Meet Hsiao-chi, a three-year-old boy from Chiayi, Taiwan, who dressed up as a sanitizer spray bottle for Halloween.
Due to the COVID-19 pandemic, Hsiao-chi’s parents came up with the idea to dress him up as the popular sanitizer spray bottle with a red and white nozzle commonly used in Taiwan.
Made of card and cardboard boxes that cost less than NT$100 ($3), the front of the costume reads “75% sanitizing alcohol”, with the same warning labels as the original product.
The brand name of the alcohol spray was changed to “Hsiao-chi”, and below the warning label, the tagline reads, “There is no danger in giving it candy.”
Hsiao-chi’s parents had initially planned on dressing him and his older brother Winnie as a sanitizer spray bottle and the COVID-19 virus respectively, Hsiao-chi’s mom, JJ, told Almost.
However, when they started making the bottle costume, they soon realized how difficult it was and “immediately gave up” on the idea of making the COVID-19 virus costume, JJ said, laughing.
After they spent over three days and “nearly died” creating the costume, JJ said she and her husband decided to create a simpler version of the spray bottle costume for Winnie instead.
“Hsiao-chi is only in kindergarten so when we told him he was going to dress up as a sanitizer spray bottle, he didn’t understand but agreed,” JJ said.

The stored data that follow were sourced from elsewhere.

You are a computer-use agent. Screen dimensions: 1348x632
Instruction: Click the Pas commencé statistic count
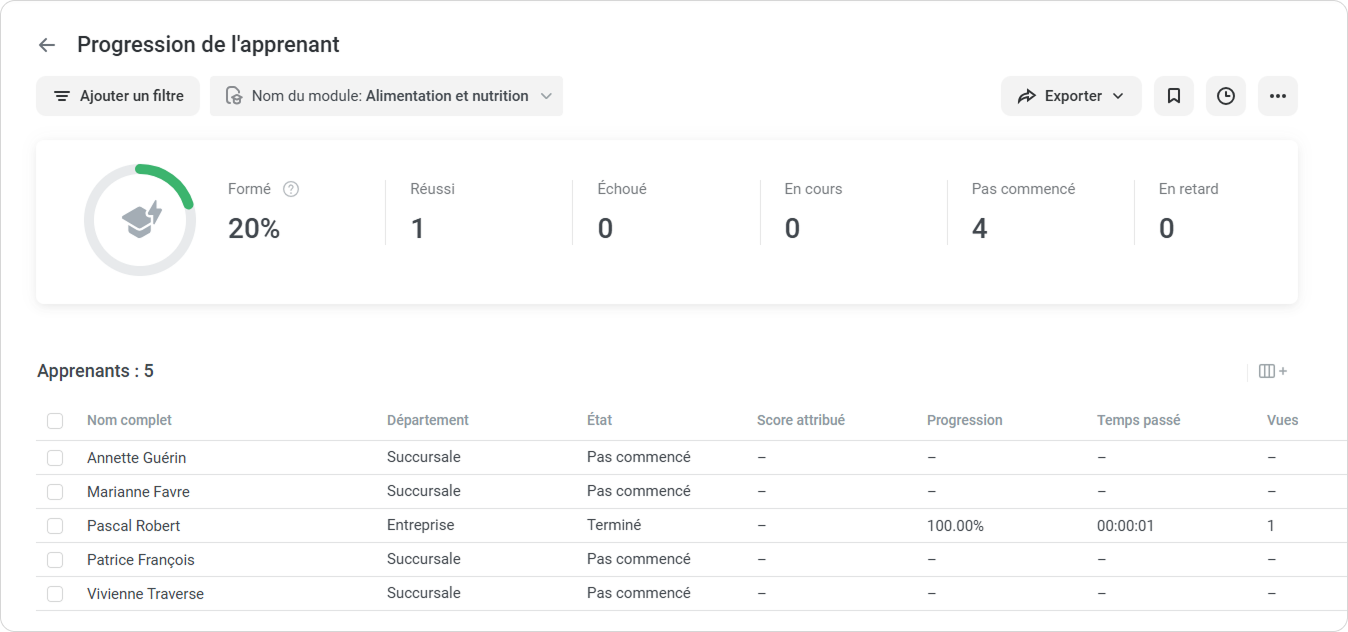click(979, 229)
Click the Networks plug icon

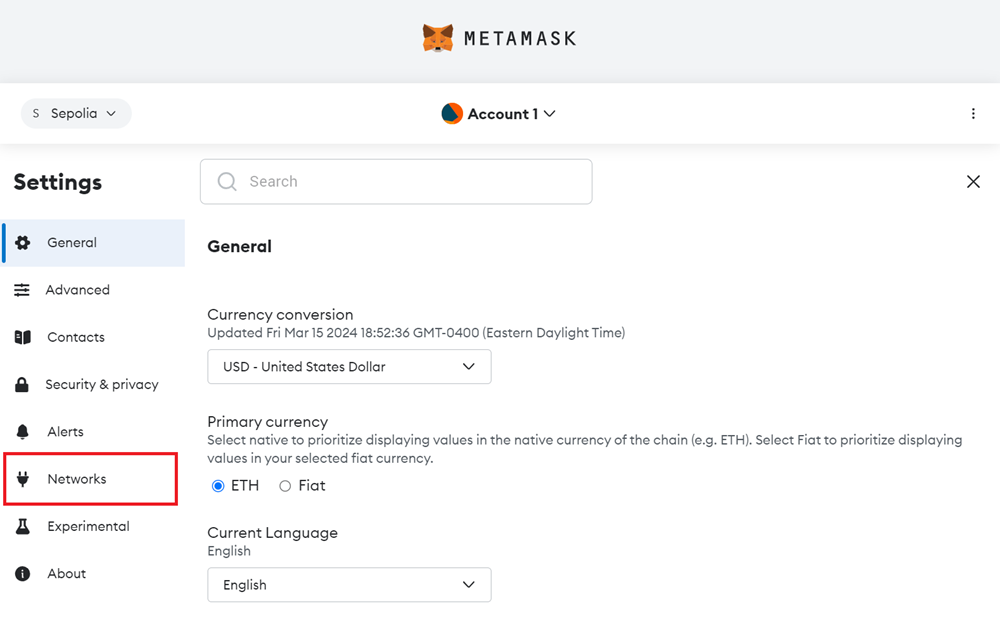click(23, 478)
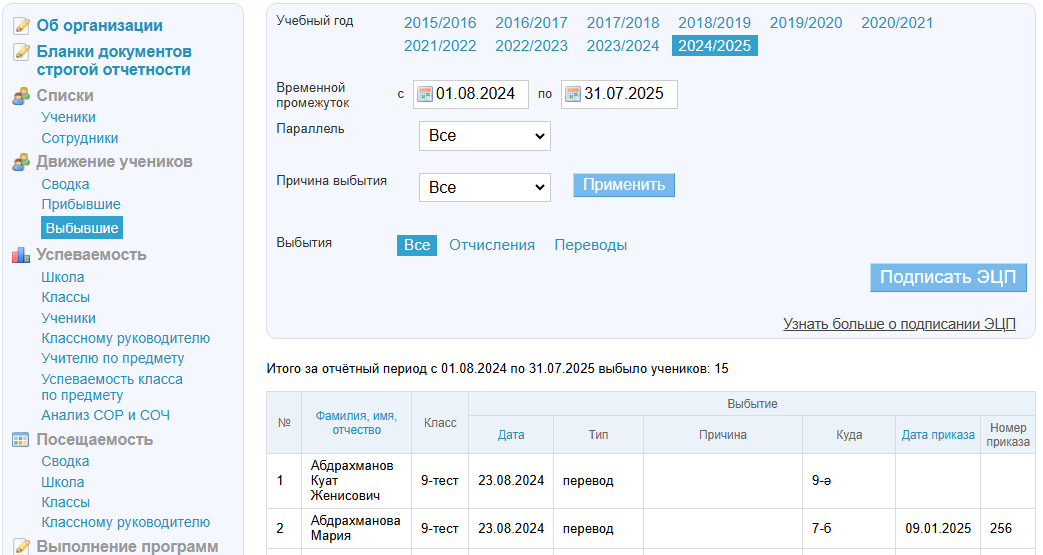Click the calendar icon beside end date
This screenshot has width=1043, height=555.
click(x=573, y=94)
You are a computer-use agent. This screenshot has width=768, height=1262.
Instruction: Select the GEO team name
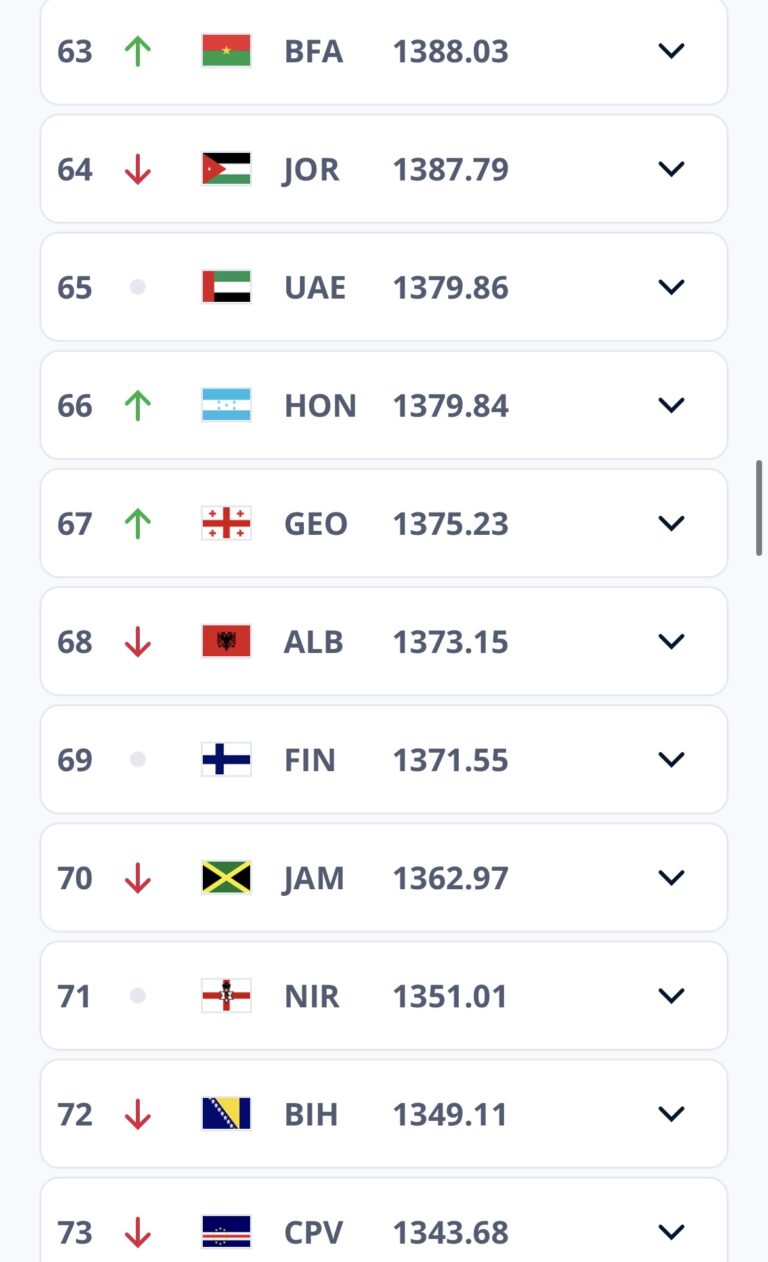(316, 524)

“When we showed him the final product, he was terrified by how big the bottle was,” she added.
“He probably had no idea what was going on, but Hsiao-chi is a sweet boy so he cooperated and put it on any way,” JJ said, laughing. “He looked so helpless in all the photos the school took.”
His school loved the costume so much that Hsiao-chi’s teacher even took the costume after the Halloween party and put it on display at school, JJ said.
JJ shared the photos into a Facebook group called “Everyday breakdowns when you have a boy at home”, where the post went viral, gaining more than 11,000 likes.
“I didn’t expect it to go viral, because all the other costumes were amazing,” JJ said. “I just wanted to share this moment.”
Last year, JJ and her husband dressed Hsiao-chi and Winnie as an electricity pole and a traffic cone.
They have not yet decided on the boys’ costumes for next year, JJ said.